The second example analyses metaphoric substitution from communism to nationalism in the 1990s. After the death of Tito and the collapse of Yugoslav communism, Serbian identity experienced a void. This was filled by reviving medieval nationalist myths, particularly those tied to Kosovo. The Nemanjić monasteries and sites like Gazimestan became symbolic anchors of national revival. Through metaphoric condensation, the fantasy of a future classless communist society was replaced with one of a glorious medieval past. The Serbian Orthodox Church, political elites, and media propagated this new fantasy, emotionally investing the population in Kosovo as a sacred ontic space.
Finally, the third example draws on ethnographic, archival and media data to investigate a more recent failed metonymic substitution attempt from southern to northern Kosovo. In 2018, Serbian President Aleksandar Vučić and Kosovar President Hashim Thaçi discussed a land swap: Serbia would give up claims to most of Kosovo in exchange for retaining control over North Kosovo. To facilitate this metonymic substitution, Serbian officials and media revived interest in medieval Queen Helen of Anjou’s submerged heritage beneath Lake Gazivode, located in North Kosovo. A documentary was announced, and local legends were elevated into national narratives, presenting North Kosovo as a site of lost Serbian medieval glory.

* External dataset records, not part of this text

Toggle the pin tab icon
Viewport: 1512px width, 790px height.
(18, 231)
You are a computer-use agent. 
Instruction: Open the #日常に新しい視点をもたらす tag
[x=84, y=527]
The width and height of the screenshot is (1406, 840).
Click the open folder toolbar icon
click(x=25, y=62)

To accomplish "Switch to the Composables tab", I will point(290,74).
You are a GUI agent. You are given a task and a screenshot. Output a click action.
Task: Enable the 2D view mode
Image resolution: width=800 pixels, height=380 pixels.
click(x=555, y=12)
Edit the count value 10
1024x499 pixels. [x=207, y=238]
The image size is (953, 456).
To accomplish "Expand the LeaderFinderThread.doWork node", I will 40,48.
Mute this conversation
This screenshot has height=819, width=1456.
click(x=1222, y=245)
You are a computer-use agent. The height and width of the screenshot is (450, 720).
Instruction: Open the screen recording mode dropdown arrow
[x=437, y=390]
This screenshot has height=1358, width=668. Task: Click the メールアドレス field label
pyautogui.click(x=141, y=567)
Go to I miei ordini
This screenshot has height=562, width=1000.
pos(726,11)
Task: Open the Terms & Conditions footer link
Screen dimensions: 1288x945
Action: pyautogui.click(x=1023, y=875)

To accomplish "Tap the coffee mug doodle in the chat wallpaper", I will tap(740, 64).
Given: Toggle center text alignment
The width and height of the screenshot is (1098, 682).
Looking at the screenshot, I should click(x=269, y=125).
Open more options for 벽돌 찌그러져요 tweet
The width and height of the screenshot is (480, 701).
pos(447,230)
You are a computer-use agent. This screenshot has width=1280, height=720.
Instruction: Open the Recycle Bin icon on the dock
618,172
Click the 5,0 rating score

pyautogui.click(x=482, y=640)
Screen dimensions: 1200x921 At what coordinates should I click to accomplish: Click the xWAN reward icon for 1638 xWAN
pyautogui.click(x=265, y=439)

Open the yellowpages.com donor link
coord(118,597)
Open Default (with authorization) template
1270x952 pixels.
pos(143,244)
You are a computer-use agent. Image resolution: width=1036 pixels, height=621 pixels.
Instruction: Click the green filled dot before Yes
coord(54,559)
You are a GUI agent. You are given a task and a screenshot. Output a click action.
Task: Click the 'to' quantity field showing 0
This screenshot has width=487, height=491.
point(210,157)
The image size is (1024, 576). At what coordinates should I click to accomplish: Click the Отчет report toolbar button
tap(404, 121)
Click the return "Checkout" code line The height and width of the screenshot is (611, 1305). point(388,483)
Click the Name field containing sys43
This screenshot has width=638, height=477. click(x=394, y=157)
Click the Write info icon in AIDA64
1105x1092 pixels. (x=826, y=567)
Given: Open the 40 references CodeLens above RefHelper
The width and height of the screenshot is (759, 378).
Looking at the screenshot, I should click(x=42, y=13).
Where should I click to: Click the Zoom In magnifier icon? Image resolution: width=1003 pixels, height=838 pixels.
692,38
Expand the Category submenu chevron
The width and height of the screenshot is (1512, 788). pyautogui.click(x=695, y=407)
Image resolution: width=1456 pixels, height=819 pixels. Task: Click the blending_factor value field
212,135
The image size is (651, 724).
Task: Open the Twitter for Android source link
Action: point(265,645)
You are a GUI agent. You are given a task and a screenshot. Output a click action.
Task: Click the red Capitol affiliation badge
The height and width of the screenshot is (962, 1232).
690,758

However, this effort failed to generate widespread affective investment. Surveys showed that the majority of Serbs, including those in North Kosovo, opposed partition. The Serbian Orthodox Church publicly denounced it, and Helen of Anjou’s heritage, submerged, invisible, and weakly embedded in the nationalist canon, could not compete with the vivid, pilgrimage-centered religious heritage of the southern monasteries. The attempt at metonymic deferral collapsed under the weight of an indivisible nationalist fantasy in which all of Kosovo remains Serbia’s ontological anchor.
Conclusion
The article’s core contribution is the theorisation of catharsis as an affective mechanism of radical identity transformation in IR. This concept enables scholars to better explain why and how states or national communities rearticulate their deepest symbolic investments. Rather than treating identity change as merely a rational adaptation to external events, catharsis highlights the emotional and unconscious dimensions of political desire. In addition to shedding light on two forms of the affective mechanism of catharsis, metaphor and metonymy, the empirical analysis reveals that not all substitutions are successful: affective resonance, narrative coherence, and symbolic visibility are essential for a new object-cause of desire to take hold.
We conclude that ontological security is not a stable condition but a dynamic, precarious process sustained by shifting fantasies, even though the duration of that shift can sometimes last for decades. Catharsis is central to this process, enabling political subjects to substitute failed fantasies with new ones. However, not all substitutions succeed, and the affective force of a new object must outweigh the existing one.
Future research could explore catharsis across other political contexts, compare metaphor vs. metonymy as substitution strategies, and analyse the cathartic mechanisms of other actors such as Kosovo, whose own object-cause of desire may be shifting from international recognition to asserting control over North Kosovo. This theoretical innovation, combining Lacanian psychoanalysis with IR, opens new pathways for understanding identity, affect, and desire in global politics.